### [EXERCISE TASK]
Copy out the lines of the data below word for word, beginning at the line that contains "Viewport: 904px width, 691px" and ending after the line that contains "(x=473, y=810)".

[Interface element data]
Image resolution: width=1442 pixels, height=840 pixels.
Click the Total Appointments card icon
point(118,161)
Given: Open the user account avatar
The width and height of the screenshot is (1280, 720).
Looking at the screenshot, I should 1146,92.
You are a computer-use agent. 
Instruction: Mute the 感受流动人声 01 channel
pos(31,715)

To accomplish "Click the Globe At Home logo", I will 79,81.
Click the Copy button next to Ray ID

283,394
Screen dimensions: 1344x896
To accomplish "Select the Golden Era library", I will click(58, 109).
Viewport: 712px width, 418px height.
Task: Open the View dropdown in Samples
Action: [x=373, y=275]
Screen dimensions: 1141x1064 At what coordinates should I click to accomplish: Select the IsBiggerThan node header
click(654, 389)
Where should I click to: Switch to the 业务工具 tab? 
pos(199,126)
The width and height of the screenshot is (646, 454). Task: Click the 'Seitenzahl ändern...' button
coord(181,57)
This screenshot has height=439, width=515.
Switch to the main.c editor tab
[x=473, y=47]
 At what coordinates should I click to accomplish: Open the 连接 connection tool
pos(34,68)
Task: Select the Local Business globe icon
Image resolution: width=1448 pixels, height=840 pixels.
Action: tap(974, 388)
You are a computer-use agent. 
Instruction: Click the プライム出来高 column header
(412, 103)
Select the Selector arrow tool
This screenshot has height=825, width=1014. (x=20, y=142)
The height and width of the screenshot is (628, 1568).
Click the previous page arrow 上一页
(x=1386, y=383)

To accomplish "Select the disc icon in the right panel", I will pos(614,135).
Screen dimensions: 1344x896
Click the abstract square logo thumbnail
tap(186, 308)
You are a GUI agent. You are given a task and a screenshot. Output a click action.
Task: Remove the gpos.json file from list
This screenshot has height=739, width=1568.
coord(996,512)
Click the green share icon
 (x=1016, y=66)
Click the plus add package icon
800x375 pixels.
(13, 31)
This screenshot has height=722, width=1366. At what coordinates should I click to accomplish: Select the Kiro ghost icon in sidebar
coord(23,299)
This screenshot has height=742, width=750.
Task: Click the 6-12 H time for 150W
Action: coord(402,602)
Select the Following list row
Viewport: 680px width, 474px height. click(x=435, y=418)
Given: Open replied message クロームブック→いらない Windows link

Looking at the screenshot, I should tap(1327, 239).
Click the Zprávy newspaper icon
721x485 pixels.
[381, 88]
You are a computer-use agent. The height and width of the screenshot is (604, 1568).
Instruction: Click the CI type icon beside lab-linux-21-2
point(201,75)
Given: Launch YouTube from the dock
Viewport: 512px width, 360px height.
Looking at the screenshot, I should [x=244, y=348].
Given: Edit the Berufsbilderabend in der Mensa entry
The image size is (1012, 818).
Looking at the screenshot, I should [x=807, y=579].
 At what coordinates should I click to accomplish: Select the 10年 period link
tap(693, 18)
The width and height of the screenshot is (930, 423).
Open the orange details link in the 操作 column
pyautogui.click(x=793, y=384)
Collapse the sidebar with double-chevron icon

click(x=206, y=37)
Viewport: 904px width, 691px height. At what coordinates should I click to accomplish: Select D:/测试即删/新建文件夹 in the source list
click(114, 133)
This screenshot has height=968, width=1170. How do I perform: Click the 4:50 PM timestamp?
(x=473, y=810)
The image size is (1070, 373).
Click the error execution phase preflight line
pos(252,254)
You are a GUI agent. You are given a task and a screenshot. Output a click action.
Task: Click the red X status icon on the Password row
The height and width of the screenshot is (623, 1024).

### [RESPONSE TO THE TASK]
Viewport: 904px width, 691px height. At what coordinates should I click to accomplish: Select D:/测试即删/新建文件夹 in the source list
click(114, 133)
This screenshot has height=968, width=1170. How do I perform: Click the 4:50 PM timestamp?
(x=473, y=810)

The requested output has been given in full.